Connections in Nature
Tropical Rainforest Diversity Benefits Humans
Why do we care when species go extinct in a rainforest far away? As we will see in Concept 23.1, such extinctions raise ethical and aesthetic concerns similar to those that arise when great works of art or antiquities are lost to society.
In addition, there are economic concerns about the loss of important ecosystem services produced by natural systems, which help sustain human health and well-being. For example, tropical deforestation raises concerns about losses of important foods and medicines that have their origins in rainforests. At least 80% of the developed world's diet originated in tropical rainforests, including corn, rice, squash, yams, oranges, coconuts, lemons, tomatoes, and nuts and spices of many kinds. Twenty-five percent of all commercial pharmaceuticals are derived from tropical rainforest plants, but less than 1% of tropical rainforest plants have been tested for their potential medical uses.These statistics raise the question, How does the economic value of tropical rainforest plants used for nontimber purposes compare with the value of deforestation? It turns out that there have been very few economic analyses of this type. A few studies come from the Millennium Ecosystem Assessment (2005), a synthesis of studies on the use of the environment and its relationship to human needs, created by leading scientists from around the world. An example comes from Cambodia, where the total economic value of traditional forest products (e.g., fuelwood, rattan and bamboo, malva nuts, and medicines) was compared with that of unsustainable forest harvesting. The value of traditional forest products is four to five times greater ($700-$3,900 per hectare) than that of unsustainable forest harvesting ($150-$1,100 per hectare).
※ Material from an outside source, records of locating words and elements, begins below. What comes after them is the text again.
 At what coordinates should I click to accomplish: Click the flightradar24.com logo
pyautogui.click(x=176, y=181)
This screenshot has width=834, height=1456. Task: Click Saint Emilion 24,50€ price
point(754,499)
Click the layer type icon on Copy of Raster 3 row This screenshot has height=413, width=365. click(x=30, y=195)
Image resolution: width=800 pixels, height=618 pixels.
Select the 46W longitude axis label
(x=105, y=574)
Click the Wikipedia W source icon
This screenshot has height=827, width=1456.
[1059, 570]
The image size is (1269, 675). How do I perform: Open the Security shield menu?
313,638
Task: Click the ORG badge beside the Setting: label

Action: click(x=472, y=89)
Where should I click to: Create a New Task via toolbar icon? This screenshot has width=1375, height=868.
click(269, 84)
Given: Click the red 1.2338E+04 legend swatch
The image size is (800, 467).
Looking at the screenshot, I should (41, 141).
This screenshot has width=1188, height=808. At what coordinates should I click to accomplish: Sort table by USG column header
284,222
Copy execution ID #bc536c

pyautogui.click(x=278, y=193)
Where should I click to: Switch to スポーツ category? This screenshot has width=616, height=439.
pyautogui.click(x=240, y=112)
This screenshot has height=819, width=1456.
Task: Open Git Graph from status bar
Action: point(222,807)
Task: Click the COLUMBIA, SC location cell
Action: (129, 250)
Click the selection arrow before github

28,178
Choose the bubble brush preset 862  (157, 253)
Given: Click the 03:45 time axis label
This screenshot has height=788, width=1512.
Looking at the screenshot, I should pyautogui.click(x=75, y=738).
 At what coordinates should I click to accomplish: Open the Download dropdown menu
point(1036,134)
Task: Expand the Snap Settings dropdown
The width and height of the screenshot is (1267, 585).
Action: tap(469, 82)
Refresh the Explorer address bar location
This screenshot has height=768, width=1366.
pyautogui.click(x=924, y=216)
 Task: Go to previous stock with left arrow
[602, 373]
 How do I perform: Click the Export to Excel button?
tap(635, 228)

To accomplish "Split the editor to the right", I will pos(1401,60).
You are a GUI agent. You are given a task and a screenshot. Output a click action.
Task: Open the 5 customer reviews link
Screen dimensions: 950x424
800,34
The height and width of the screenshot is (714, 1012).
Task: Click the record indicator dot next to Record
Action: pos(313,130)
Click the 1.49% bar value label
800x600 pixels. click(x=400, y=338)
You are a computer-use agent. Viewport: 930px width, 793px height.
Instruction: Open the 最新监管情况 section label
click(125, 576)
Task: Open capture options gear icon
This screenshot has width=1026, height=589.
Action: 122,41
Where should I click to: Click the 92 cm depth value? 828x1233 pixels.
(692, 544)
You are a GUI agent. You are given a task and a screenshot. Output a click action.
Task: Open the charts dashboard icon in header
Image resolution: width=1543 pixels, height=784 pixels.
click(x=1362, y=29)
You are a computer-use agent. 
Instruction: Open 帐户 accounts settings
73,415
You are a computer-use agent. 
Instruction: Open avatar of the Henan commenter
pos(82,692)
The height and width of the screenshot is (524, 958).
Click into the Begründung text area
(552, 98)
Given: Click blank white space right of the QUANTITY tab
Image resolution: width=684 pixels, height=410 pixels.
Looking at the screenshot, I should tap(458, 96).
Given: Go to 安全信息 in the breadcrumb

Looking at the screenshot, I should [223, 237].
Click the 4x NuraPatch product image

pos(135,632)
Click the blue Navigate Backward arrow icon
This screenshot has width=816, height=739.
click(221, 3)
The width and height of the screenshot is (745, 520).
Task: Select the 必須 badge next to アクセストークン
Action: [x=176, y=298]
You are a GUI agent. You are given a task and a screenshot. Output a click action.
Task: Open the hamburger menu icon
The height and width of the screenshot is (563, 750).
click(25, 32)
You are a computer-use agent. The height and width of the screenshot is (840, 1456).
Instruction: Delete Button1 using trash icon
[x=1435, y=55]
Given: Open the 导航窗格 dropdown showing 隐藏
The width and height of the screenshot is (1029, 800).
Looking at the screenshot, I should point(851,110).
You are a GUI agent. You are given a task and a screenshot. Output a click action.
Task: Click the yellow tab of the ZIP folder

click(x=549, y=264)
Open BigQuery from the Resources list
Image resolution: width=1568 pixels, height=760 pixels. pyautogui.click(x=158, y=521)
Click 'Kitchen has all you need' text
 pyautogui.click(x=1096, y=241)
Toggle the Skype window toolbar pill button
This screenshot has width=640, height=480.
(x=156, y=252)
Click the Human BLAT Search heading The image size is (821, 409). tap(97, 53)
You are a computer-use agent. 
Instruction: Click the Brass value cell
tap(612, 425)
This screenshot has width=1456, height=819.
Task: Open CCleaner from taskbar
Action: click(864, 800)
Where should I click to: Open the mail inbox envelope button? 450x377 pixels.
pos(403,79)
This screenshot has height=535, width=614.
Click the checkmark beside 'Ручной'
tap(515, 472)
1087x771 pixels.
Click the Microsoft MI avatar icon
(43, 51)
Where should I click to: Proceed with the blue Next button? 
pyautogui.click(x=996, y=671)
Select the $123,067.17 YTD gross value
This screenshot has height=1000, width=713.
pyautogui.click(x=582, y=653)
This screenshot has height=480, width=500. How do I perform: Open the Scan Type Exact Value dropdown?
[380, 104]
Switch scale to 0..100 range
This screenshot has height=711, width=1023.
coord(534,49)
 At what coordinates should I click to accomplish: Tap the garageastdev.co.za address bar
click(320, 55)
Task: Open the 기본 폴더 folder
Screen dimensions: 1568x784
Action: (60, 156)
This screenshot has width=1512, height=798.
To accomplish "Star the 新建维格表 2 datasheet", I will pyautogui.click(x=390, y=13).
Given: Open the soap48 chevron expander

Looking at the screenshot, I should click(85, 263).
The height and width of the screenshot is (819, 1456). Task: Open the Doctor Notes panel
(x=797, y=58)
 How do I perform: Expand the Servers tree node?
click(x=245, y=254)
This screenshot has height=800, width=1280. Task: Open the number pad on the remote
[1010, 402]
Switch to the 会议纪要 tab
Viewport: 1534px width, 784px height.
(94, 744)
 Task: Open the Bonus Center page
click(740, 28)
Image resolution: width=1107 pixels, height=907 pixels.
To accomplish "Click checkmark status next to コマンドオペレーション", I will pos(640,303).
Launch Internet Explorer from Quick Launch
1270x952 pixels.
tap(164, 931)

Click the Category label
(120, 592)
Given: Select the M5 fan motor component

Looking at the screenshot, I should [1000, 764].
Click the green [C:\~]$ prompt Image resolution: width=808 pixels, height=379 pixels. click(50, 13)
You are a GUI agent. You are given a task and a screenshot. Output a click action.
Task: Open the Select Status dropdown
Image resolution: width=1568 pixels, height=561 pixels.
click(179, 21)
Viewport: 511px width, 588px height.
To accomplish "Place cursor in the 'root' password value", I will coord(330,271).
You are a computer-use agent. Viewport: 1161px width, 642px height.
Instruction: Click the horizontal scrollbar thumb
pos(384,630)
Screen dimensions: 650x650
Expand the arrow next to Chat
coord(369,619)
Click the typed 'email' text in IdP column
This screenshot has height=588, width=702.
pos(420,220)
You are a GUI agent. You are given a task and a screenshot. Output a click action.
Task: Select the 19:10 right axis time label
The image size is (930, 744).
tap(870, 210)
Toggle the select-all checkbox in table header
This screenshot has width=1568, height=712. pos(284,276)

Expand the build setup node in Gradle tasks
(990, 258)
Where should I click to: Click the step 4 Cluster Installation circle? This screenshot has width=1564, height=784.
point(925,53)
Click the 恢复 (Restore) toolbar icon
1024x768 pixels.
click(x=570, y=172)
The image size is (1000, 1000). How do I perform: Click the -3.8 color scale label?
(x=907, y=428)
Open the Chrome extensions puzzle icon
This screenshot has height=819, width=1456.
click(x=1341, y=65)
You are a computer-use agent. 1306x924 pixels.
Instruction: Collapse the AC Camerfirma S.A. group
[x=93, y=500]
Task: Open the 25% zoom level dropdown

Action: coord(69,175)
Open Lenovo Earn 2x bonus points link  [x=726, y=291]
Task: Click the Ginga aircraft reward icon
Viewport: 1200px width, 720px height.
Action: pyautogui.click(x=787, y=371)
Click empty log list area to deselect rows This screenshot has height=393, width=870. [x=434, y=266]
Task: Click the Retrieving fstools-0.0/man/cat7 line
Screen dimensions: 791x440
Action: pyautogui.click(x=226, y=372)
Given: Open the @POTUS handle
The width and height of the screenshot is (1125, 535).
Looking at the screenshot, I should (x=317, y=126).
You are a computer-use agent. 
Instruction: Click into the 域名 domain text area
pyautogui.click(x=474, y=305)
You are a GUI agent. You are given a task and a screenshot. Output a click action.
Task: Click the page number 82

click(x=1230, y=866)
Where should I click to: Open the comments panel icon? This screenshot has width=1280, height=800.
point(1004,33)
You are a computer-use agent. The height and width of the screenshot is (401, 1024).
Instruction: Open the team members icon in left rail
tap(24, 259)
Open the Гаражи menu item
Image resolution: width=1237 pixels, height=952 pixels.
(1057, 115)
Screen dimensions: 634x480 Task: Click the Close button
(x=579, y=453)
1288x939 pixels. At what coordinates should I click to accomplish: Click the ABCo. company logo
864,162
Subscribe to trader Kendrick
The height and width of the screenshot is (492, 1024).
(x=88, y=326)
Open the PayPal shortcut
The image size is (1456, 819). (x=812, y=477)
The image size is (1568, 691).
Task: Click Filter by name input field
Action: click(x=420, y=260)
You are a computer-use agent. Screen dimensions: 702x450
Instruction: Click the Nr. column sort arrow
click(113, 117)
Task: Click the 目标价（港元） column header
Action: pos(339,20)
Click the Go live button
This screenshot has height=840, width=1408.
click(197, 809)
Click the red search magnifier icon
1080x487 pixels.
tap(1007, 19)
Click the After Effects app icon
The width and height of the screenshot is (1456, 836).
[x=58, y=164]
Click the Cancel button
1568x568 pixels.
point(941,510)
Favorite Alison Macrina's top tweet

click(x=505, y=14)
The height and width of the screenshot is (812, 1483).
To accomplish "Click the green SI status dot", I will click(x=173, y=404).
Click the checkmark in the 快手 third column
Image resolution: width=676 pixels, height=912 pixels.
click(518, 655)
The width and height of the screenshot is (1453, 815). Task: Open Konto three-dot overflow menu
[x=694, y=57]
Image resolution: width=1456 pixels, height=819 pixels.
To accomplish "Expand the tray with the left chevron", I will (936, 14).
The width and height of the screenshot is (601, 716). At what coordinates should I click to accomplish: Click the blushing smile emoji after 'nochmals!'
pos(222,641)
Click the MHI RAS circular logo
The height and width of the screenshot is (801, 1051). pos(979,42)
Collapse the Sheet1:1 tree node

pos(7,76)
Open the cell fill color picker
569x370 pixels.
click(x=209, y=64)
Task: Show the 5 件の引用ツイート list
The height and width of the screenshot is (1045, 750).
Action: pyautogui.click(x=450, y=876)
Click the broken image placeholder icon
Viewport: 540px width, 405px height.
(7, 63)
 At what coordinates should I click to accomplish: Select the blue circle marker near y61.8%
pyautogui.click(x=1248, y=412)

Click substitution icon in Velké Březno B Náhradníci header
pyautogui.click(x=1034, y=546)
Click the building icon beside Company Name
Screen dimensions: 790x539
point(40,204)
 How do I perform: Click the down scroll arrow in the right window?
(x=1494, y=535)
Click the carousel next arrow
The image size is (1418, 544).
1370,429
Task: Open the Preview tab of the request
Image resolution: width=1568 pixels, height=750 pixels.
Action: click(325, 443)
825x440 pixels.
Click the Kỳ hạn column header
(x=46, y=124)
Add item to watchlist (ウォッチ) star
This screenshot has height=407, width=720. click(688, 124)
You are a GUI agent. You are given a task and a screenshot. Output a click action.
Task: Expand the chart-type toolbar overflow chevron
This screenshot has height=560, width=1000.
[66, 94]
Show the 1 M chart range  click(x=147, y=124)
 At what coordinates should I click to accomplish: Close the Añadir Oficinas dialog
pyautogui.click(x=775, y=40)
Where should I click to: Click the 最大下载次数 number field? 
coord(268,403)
Recognition of the economic benefits of changing our resource management practices has only just begun. Why is this? Part of the answer lies in our not formally recognizing the economic value of the services provided to humans by species or whole communities. Tropical rainforests provide food, medicine, fuel, and a destination for tourists, all of which can be obtained without complete deforestation. Rainforests also regulate water flow, climate, and atmospheric CO2 concentrations. Assigning a value to any of these important services is difficult compared with setting the market price of timber or agricultural products. For that reason, it is easier to justify the use of rainforest timber and land (and even some sustainable forest products) for private profit than to press for the conservation of rainforests based on the ecological services they provide to society in general. If private landowners are not given incentives to value the larger social benefits of ecological services, maximization of personal gain often drives their decisions. Given the importance of ecological services to our planet, we can no longer afford to ignore these economic trade-offs.